Fast Food Nation, Yoga Mind
I have always loved fast food. I love fountain sodas, french fries, and soft serve ice cream. I also love drive-thrus and those playgrounds with the giant ball pits and colorful, windy slides. Until recently, there wasn’t much about a fast food restaurant that didn’t make me weak in the knees.
My first year of college, I promised myself I would eat healthily to avoid the dreaded “Freshman 15.” But living in a shoebox dorm room with a refrigerator that froze everything, replaced my good intentions with walks to the campus Chick-Fil-A or Burger King for countless meals of fat, grease, and sugar. “I’m getting exercise by walking there,” I told myself to justify my dietary digressions.
When I was on the too-busy-to-worry-about-health diet I started to wonder if I was narcoleptic. I had to nap between classes. I regularly fell asleep while studying for tests and writing papers. It was an epidemic that was plaguing my classmates, too, so I decided I must be normal.
Things began to shift when I started to practice yoga regularly. After a while, I naturally began to crave fresh fruits and vegetables and became nauseated by the thought of another morsel of fried food. Amazingly, it was around the same time I stopped feeling so tired and sluggish! I don’t know why it had never occurred to me that my diet might actually be affecting me. Now I bounce back and forth between craving fruit and craving junk food, which is why I was so thankful for this week’s class on nutrition.
Before the class, I was afraid I’d feel guilty and embarassed about my dietary flaws, but instead I was reassured by the stories and concerns my classmates voiced. Few of us are vegetarians, and everyone I talked to seemed to feel at least a slight bit of guilt when they talked about their own eating patterns. As yoga students we often think about eating to support our yoga, but I am convinced we need yoga to help us make healthy decisions in the kitchen as well as in life.
We all need a reminder every now and then of the distinction between what our bodies need and what our taste buds want—yogis are no exception. Holistic health counselor and yoga teacher Darshana Weill suggested a yoga practice could help us become aware of our food needs, versus wants. (She also let us try an amazing whole grain salad and the tastiest vegan cookies I’ve ever eaten.)

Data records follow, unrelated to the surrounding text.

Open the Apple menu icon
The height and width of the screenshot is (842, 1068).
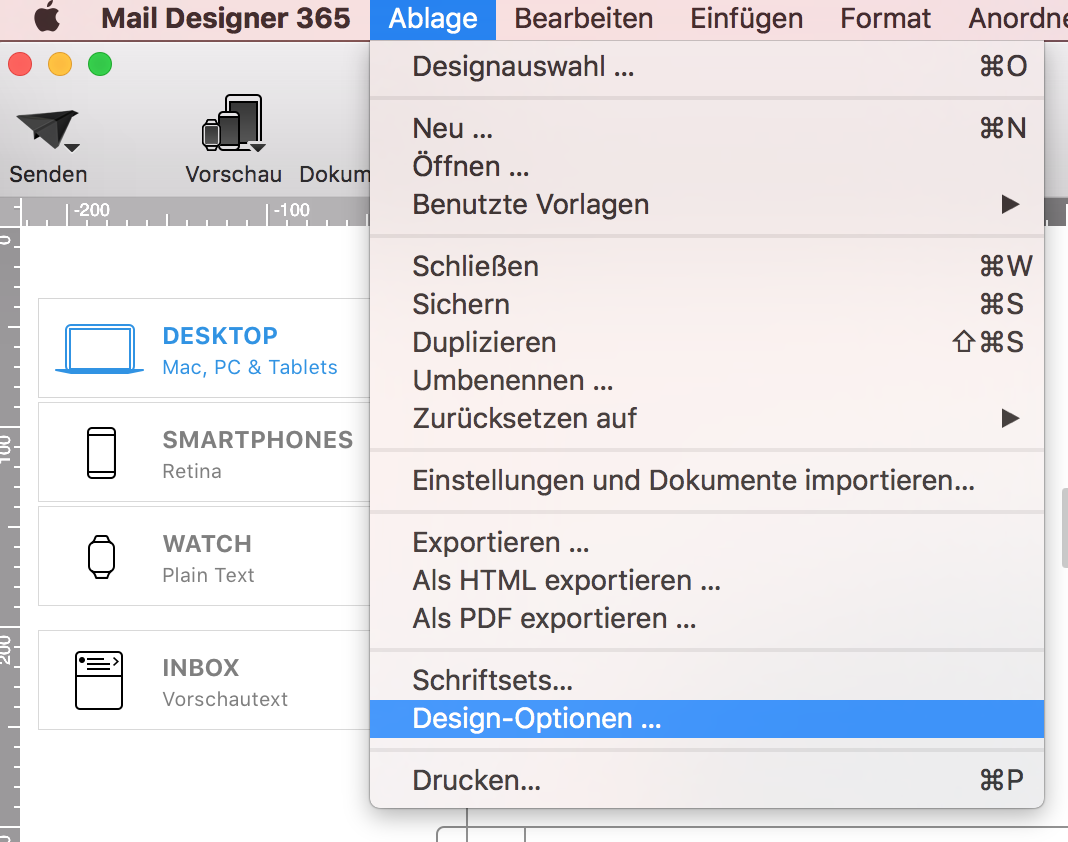(47, 17)
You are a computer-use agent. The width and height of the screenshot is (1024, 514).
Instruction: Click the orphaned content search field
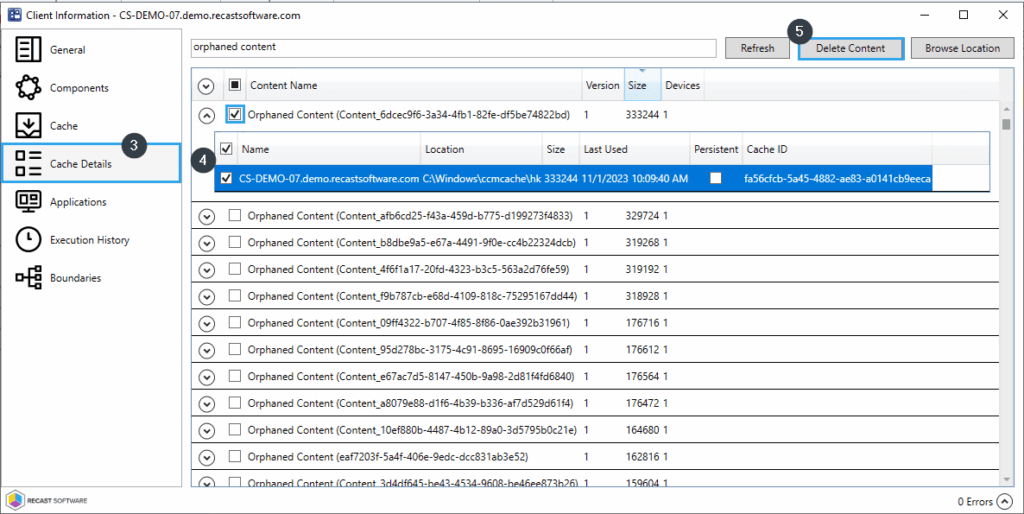tap(453, 48)
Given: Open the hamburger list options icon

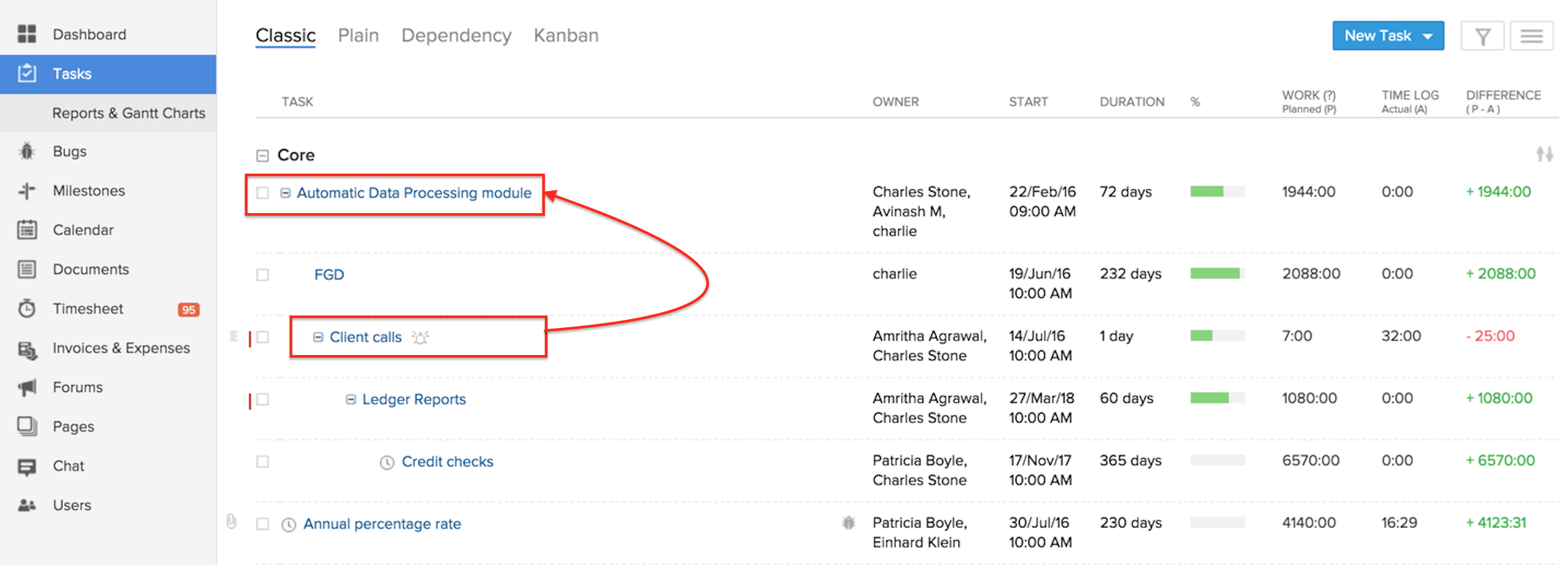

Darshana recommends making mealtime a part of our yoga practice—a part that we do several times a day even when we don’t feel like meditating or practicing postures. If we’re really aware at the dinner table, of course, we’re more likely to make healthy decisions.
One of the decisions we have to make using our yogic intuition is whether or not we have to become vegetarians to practice the non-violence yama, ahimsa. Whatever we decide, Darshana says, we better be able to explain why we’ve chosen that path to our students when they ask.
I haven’t answered this for myself yet, but I do believe the answer will reveal itself when I’m ready to receive it. Perhaps I’ll decide to go back to my old fast food ways, but something tells me as long as I take care of my mind and spirit through yoga, the food thing will work itself out.